Action item => Begin with the line holding "The image size" and end with the last line of the records below. Set down exactly those lines and leave out every picture.
──────── Material to process ────────
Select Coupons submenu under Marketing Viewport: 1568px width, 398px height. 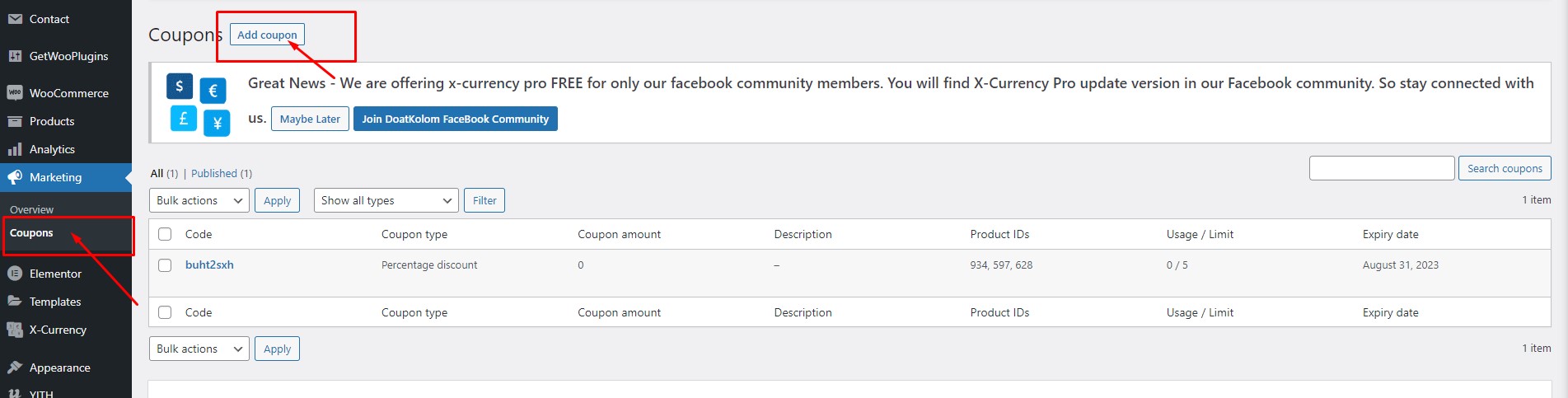tap(31, 233)
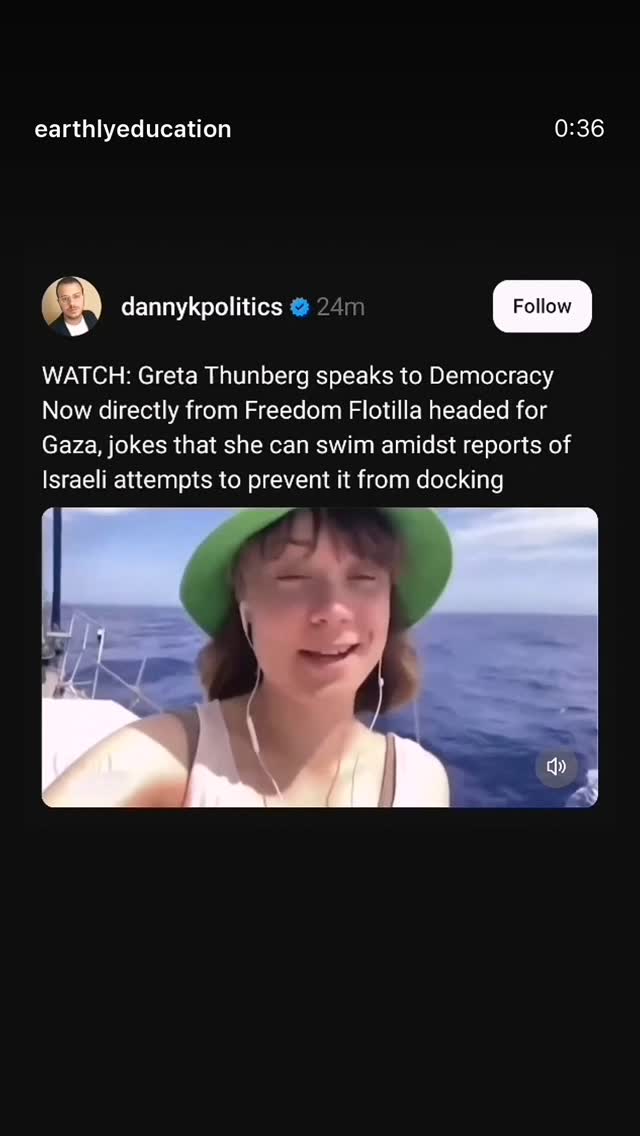The width and height of the screenshot is (640, 1136).
Task: Click the 24m post timestamp
Action: [x=341, y=307]
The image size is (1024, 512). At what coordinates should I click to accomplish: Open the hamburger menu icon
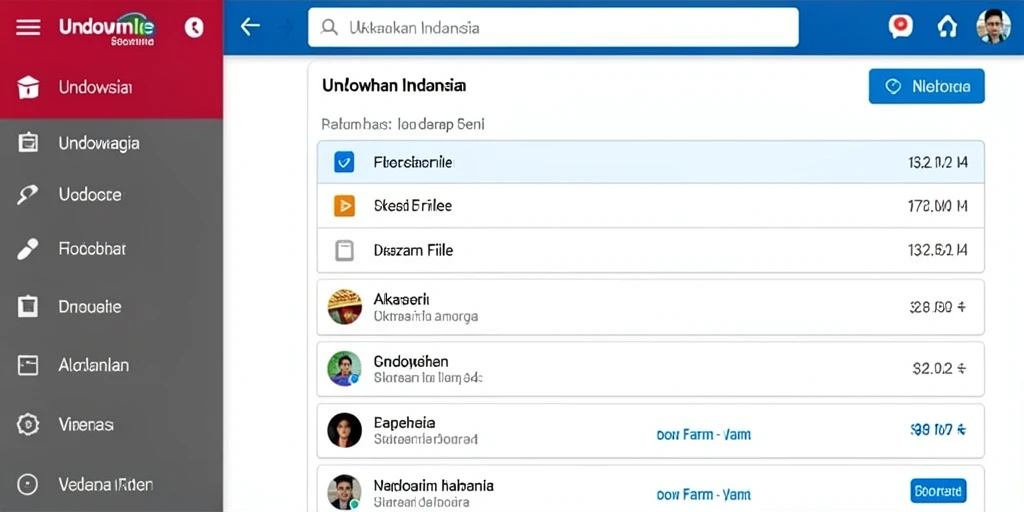(27, 27)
────────
Reply =>
The image size is (1024, 512). At what coordinates should I click to accomplish: Open the hamburger menu icon
(27, 27)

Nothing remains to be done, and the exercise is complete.